Gillian Osborne’s essays cover so much ground even as it centers around Emily Dickinson and her 19th century contemporaries. She talks of "place" particularly New England and California where Gillian lived ("what it means to think or live in and of vicinities”), of the transplanted poppy and the affinity of lichen and a host of other flora, and especially “how writing takes place…in the presence of other writing” (and reading too).
She also writes of the ambiguity of poetry and what it can do untethered from narrative or structure, the promise of repetition not as information but hope, how both poetry and time spent in nature is "absorbent rather than connective," and of the particular pleasure of reading about nature in winter as a stronger call to our imagination and engagement with memory. So many takeaways to dive back into, and it was a pleasure to spend some time in this era and down this botanical and literary line of thinking.
And lists!
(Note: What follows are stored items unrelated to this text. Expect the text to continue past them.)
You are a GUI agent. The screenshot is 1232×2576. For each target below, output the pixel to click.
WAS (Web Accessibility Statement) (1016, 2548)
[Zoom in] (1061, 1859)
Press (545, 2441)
Gillian quotes Ralph Waldo Emerson that even “bare lists of words are found suggestive, to an imaginative and excited mind.” And a little later, she writes: “Poetry is recognizable not by its form, but in its effects....A poem, or a list, makes space for the world to enter in ways that narrative excludes.”
Two favorite Dickinson anecdotes were of the botanist Edward Hitchcock, whose book on local flowers was a comfort to Emily "when Flowers annually died" (and reading about nature in winter!). And upon meeting fellow writer and her future editor Thomas Wentworth Higginson, Emily hands him day lilies as "an introduction."